「笑うベートーベン」より     その2                      

   B:ベッティーナ・ブレンターノ

   L:ルードウィヒ・フォン・ベートーベン


B:いつだったか兄の家でのコンサートの時に、客のリクエストで
  交響曲「エロイカ」をピアノで弾いた時あったでしょ。
  その場に居合わせた全員があのお馴染みの出だしの部分がくると
  思ってたら、全然ちがう曲だったの。 静かに始まって、
  少ししたら「エロイカ」になったんだけど何か違うんだな。

L:ハッハッハ・・ () 違う曲だから当然だよ。ハッハッハ(笑)                    

B:出だしは何の曲だったの?

L:ハイドン先生の第6番シンフォニー「朝」の第1楽章だよ。
   途中、気が向いた時に「エロイカ」になったり、
  また「朝」に戻ったりしたりして遊んでた。

B:だけどまるでひとつの曲みたいね

L:あれは、「エロイカ」の展開部を使って二長調の「朝」の中に
  割り込んだだけで、どこも変更してないよ。
  僕の交響曲の3番は、山頂で見た「日の出」に感動して作曲したから、
  たぶんその時、“ハイドンの「朝」”は頭の中にあったと思う。

B:この曲の内容は単に「日の出」の感動を表わしただけじゃないでしょ。 
   第四楽章にバレエの「プロメテウス」の有名な曲が顔を出してくるよね。
   どうして「日の出」イメージから、いきなりプロメテウスが
  顔を出してくるの?


L:ハッハッハ…(笑)朝日に続いてプロメテウスがくっついて
  上がってきちゃうんだからしかたないよ。
 
   それにシンフォニー自体、何かのストーリーを表わすものでもないから。
   でもテーマは何だ、と言われれば、それは「火」だよ。

   人類に対する「啓蒙」の象徴である「火」 が主要なキーワード
  となって隠れているんだ。それで「日の出」も「プロメテウス」も
  無理なくつながるんだ。
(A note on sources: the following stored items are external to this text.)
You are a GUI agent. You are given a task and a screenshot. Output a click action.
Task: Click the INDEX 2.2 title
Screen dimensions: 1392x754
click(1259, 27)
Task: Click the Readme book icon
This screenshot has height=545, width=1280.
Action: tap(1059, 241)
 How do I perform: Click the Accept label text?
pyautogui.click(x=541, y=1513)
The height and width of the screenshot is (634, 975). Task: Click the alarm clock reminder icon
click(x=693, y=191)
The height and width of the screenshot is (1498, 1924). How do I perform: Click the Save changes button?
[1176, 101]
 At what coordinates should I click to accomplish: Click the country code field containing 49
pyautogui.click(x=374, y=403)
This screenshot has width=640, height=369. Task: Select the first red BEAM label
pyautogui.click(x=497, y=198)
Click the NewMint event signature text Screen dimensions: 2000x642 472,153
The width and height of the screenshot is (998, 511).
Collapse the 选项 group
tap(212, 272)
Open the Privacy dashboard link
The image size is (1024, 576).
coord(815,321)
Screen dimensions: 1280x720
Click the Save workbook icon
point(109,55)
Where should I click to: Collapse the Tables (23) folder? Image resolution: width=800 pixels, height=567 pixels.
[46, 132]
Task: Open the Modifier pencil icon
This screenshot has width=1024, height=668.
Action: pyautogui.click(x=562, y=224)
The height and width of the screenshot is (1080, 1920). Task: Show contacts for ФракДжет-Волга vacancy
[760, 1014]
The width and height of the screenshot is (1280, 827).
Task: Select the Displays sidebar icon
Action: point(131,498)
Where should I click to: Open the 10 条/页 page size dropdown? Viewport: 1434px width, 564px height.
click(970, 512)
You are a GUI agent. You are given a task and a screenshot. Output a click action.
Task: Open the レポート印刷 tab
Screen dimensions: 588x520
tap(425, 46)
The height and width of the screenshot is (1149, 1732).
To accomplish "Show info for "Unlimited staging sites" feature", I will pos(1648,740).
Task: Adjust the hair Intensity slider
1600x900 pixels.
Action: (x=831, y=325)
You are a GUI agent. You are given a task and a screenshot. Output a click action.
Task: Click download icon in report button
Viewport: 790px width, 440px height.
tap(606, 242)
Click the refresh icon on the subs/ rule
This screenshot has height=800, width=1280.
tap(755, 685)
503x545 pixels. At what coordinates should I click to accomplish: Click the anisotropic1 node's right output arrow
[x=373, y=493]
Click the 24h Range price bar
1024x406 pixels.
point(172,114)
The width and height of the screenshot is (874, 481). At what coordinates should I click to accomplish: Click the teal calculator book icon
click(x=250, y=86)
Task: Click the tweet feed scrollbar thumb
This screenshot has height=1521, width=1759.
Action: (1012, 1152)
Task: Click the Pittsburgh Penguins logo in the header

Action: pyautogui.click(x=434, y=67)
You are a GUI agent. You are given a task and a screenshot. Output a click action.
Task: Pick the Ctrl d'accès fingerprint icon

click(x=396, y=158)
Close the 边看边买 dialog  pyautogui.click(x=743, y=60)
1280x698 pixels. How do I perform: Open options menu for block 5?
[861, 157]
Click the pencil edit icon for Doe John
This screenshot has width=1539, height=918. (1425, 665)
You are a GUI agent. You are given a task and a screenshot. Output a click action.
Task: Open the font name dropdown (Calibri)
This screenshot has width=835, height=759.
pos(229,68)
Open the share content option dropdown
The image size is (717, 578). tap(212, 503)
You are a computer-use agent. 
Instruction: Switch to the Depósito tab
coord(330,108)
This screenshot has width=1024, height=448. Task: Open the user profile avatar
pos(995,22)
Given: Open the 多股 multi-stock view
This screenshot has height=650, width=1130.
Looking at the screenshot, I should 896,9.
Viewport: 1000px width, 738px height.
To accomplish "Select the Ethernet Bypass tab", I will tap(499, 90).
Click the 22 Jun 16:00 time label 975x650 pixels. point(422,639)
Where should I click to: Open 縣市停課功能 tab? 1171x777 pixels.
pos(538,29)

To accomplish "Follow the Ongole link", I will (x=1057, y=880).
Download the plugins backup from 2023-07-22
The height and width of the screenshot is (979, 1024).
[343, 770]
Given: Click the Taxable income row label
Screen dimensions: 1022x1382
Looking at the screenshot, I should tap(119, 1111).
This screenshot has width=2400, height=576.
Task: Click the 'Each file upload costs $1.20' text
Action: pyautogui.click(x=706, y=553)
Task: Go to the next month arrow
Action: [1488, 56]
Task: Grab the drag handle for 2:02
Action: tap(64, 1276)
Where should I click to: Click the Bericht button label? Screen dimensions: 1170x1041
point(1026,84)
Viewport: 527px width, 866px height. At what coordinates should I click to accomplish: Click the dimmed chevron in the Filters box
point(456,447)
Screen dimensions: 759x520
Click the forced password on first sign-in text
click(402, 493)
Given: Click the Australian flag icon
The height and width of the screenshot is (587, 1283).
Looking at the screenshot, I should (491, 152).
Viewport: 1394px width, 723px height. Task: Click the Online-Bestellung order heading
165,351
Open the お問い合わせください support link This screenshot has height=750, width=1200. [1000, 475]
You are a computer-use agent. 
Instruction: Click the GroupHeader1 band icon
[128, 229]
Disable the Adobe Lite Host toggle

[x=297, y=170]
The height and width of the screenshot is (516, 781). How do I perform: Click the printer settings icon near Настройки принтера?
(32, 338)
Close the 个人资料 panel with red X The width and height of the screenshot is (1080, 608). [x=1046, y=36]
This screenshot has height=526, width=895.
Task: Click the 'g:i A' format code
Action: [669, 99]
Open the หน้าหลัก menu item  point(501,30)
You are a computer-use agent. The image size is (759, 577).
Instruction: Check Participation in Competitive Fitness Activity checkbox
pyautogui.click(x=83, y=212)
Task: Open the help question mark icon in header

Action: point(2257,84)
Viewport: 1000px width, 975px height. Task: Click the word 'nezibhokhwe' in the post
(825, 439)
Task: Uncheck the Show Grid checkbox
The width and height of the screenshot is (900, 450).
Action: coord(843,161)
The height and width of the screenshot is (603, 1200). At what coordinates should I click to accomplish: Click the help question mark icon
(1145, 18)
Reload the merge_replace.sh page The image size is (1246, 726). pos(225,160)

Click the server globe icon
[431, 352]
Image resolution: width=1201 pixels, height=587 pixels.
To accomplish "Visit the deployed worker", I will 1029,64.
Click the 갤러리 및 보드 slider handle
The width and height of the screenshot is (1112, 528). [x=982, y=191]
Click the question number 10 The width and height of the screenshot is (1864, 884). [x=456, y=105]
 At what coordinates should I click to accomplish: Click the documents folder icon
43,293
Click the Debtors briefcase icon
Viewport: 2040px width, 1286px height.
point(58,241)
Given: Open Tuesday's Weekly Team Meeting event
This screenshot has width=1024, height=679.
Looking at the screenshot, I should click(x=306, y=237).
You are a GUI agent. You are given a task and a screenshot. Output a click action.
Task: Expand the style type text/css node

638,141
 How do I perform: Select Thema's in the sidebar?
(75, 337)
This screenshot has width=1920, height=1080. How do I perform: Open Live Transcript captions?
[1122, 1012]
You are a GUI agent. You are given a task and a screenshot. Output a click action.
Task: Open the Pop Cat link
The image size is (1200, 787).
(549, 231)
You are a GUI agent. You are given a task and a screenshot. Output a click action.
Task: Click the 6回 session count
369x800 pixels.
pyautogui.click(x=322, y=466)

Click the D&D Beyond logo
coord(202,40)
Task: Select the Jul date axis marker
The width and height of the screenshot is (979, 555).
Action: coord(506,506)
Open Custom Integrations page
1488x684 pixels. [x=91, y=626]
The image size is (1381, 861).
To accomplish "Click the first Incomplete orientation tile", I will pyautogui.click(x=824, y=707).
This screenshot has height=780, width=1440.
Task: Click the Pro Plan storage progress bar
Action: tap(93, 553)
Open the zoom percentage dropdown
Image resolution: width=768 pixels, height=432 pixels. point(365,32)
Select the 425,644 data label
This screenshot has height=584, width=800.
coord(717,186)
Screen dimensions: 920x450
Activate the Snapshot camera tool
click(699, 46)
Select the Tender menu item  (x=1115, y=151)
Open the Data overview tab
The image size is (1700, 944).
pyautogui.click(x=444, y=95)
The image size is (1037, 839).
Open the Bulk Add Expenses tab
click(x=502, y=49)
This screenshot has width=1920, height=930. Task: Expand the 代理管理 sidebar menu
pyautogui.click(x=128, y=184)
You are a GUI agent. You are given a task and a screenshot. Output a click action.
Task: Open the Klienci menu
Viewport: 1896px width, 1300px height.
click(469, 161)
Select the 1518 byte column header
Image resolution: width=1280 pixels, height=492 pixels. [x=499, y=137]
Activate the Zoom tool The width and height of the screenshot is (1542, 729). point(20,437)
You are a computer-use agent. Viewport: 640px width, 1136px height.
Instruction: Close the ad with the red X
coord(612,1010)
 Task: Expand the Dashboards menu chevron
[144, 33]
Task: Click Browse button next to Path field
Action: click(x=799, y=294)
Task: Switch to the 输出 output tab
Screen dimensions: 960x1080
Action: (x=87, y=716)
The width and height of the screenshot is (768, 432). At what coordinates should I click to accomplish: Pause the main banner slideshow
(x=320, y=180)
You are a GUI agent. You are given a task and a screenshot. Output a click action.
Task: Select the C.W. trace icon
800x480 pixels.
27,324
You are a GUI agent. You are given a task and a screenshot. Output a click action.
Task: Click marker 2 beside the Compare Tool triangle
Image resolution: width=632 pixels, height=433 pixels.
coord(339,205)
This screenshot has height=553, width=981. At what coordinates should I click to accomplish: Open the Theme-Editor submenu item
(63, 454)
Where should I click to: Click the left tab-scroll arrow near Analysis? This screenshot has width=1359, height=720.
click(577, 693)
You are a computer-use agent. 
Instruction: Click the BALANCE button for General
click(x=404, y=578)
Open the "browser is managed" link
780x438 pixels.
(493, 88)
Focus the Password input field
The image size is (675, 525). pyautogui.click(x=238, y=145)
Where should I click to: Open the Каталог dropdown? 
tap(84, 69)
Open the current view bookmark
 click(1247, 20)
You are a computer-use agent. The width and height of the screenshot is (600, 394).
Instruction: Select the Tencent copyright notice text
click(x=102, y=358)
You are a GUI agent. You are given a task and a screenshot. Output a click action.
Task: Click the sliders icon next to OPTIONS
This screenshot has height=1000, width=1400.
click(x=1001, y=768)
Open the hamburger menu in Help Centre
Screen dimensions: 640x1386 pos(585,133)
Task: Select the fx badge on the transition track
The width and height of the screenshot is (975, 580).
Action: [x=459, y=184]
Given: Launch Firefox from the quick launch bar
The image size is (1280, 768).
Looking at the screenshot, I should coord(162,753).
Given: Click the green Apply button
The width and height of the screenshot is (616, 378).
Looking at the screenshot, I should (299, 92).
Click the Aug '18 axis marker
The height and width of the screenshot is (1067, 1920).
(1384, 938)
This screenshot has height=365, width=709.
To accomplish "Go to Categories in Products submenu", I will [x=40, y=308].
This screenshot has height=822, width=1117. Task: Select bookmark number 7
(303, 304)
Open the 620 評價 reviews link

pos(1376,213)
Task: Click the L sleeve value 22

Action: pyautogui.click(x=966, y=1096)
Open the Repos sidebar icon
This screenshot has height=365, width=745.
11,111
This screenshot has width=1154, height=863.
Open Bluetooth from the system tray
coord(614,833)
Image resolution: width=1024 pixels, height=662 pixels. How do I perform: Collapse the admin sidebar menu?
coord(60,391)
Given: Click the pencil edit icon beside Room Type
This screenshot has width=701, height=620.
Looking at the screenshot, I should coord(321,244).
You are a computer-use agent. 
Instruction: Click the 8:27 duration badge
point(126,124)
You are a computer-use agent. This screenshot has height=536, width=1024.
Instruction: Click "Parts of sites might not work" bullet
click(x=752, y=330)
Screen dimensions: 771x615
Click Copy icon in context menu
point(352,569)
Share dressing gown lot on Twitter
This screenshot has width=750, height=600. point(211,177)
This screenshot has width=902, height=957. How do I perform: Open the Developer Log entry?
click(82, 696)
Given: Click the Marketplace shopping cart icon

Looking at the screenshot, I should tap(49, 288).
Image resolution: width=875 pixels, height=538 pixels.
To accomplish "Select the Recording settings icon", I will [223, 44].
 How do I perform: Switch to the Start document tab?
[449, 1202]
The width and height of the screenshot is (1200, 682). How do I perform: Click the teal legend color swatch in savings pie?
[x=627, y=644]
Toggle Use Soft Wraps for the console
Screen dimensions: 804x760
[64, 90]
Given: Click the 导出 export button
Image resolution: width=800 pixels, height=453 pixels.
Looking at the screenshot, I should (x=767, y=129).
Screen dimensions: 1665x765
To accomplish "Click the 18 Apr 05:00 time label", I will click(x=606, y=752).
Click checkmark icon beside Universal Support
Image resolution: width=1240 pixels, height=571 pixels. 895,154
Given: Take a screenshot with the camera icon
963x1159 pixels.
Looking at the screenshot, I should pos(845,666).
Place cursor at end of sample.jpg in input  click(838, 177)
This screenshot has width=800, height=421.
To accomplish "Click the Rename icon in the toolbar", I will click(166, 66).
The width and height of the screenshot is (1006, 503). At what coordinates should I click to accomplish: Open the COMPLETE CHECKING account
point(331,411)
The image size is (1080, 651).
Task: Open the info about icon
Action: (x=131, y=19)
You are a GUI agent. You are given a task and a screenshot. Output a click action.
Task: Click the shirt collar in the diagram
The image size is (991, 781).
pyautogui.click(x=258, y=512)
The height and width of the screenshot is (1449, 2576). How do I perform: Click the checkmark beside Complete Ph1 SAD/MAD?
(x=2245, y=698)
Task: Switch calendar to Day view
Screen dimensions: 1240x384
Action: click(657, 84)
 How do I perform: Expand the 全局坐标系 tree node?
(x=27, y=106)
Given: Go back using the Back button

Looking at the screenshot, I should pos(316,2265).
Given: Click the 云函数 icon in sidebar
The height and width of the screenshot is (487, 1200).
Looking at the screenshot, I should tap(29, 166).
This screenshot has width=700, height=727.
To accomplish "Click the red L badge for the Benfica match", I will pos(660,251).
「火つながり」でさ。

   太陽を積んだ馬車に乗って天空に駆け上ってくるアポロと、
   後からその馬車に飛びついて、手に持った藁に火を移したプロメテウスの
   ドラマは、僕の好きな神話のひとつだよ。
   プロメテウスはその火を人類に与えたために、後にゼウスの怒りに触れ
   大きな試練に苦しむ事になるんだけど。

B:タイトルの「エロイカ」は、ナポレオンの事だったんじゃなかった?
   たしか最初のタイトルは、ナポレオンの姓の「ボナパルト」が予定されて
   たって聞いたよ。

L:ワッハッハッハ・・ () 
  真相はそうなんだ。本来は神話世界の名前にしたかったんだけど、
  貴族社会が市民社会になりつつある時期に
  アポロシンフォニーやプロメテウスも、
  ちっよとなーというところで支持率ナンバーワンの「ボナパルト」の名を
  借りたんだ。しかしちょうど発表直前に彼の政治姿勢が少し、
  おかしくなってきたんで、一般的な「エロイカ」に落ち着いた。
  まあ、それが大当たりでうれしいかぎりだ。


B:ほーお、ナポレオンへ色目も使いつつのプロメテウス賛歌に
  仕上がったわけだ。うん結構、興業師の才能があるんだ


L:ワッハッハ・・ (笑)ペテン師を見るような目で見ないでよ。
  でも大切だよ、そのセンスは。これまで「思想」は教会が
  「ひとつの装置」として使
用権を独占してきたんだけど、
  これからは市民社会の中でそれは「商品」として流通すると思うな。

    明るい未来が見えると同時に、だれからも「意義・目的」を
  命令されない社会になるんだ。 これはこれで結構きついと思うよ。